Third, "undue influence refers to a person's free will being usurped by the will of another," according to an American Bar Association publication titled "Psychological Aspects of Undue Influence." State laws on undue influence vary, but most states require proof that the victim was subjugated or controlled by the perpetrator -- in other words, the victim's free will was dismantled by the perpetrator.

Games Influencers Play

In a domestic setting, the mixed bag of tricks used to unduly influence an elderly victim are both creative and cunning, according to P. Mark Accettura, the author of Blood & Money: Why Families Fight over Inheritance and What to Do About It. He states that most influencers depend on a recipe of isolation, timing, and indoctrination to implement their schemes against dependent or impaired elders.

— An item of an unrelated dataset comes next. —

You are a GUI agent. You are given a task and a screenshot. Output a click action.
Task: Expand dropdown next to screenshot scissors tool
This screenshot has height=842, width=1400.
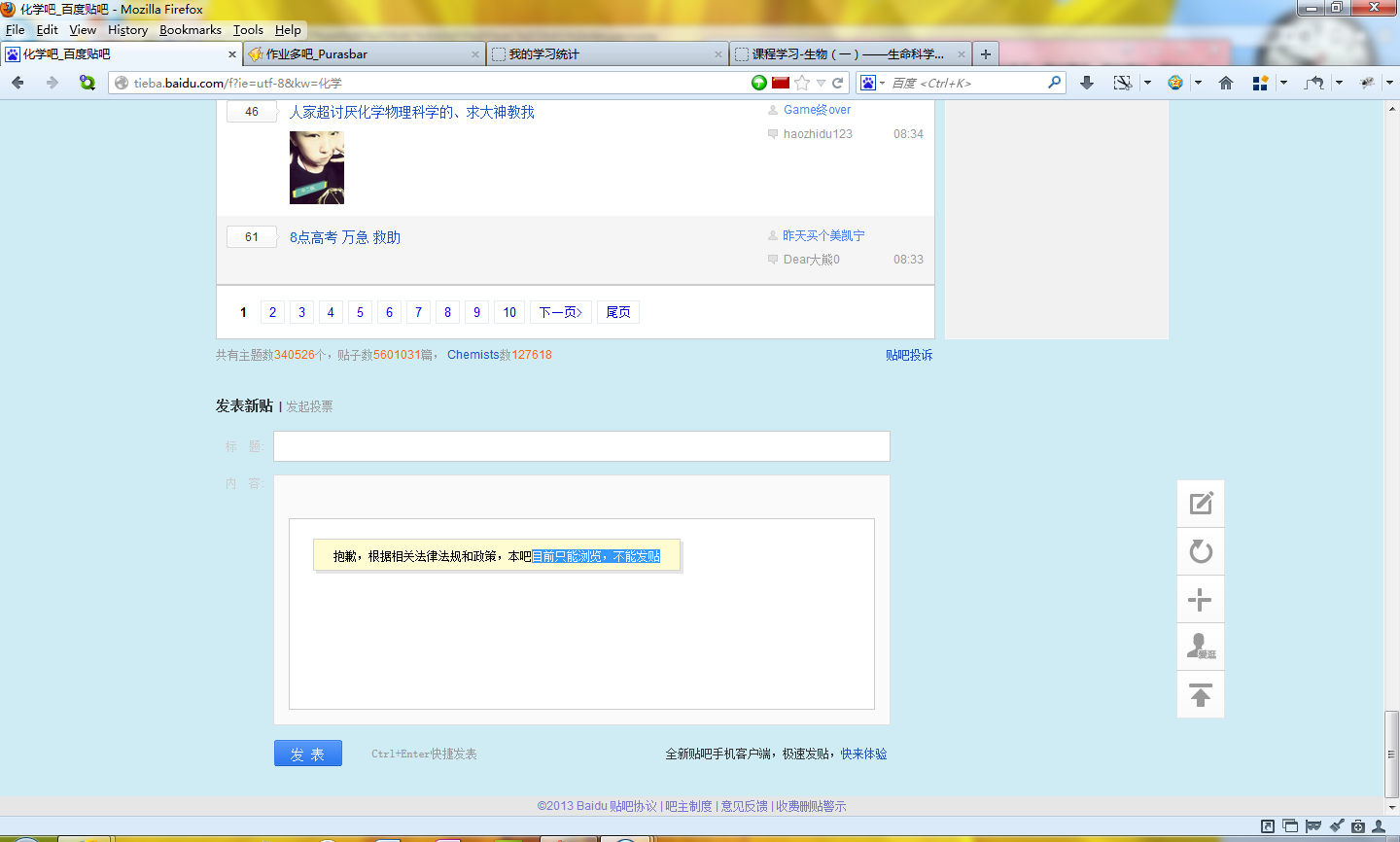coord(1148,84)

As an illustration, a typical modus operandi used by an influencer is to overmedicate the elder to the point that he or she becomes acquiescent or disoriented. The influencer then isolates the declining elder and poisons the relationships between the elder and his or her family members or friends. By manipulating and brainwashing the elder into thinking that the influencer is the only person who cares about the elder, the influencer convinces the elder that family members and others are plotting to steal the elder's money and are also conspiring to throw the elder into a nursing home. Along the way, the influencer promotes him or herself as the elder's rescuer.

During Rooney's congressional testimony, he poignantly captured the difficulties faced by older adults in an abusive situation. He stated:

"Elder abuse comes in many different forms -- physical abuse, emotional abuse, or financial abuse. Each one is devastating in its own right. Many times, sadly, as with my situation, the elder abuse involves a family member. When that happens, you feel scared, disappointed, angry, and you can't believe this is happening to you. You feel overwhelmed. [...] Because you love your family and for other reasons, you might feel hesitant to come forward. You might not be able to make rational decisions. What other people see as generosity may, in reality, be the exploitation, manipulation, and sadly, emotional blackmail of older, more vulnerable members of the American public."

Mickey Rooney passed away in April 2014. To date, a federal law to stamp out elder abuse and bring the perpetrators to justice has not been created.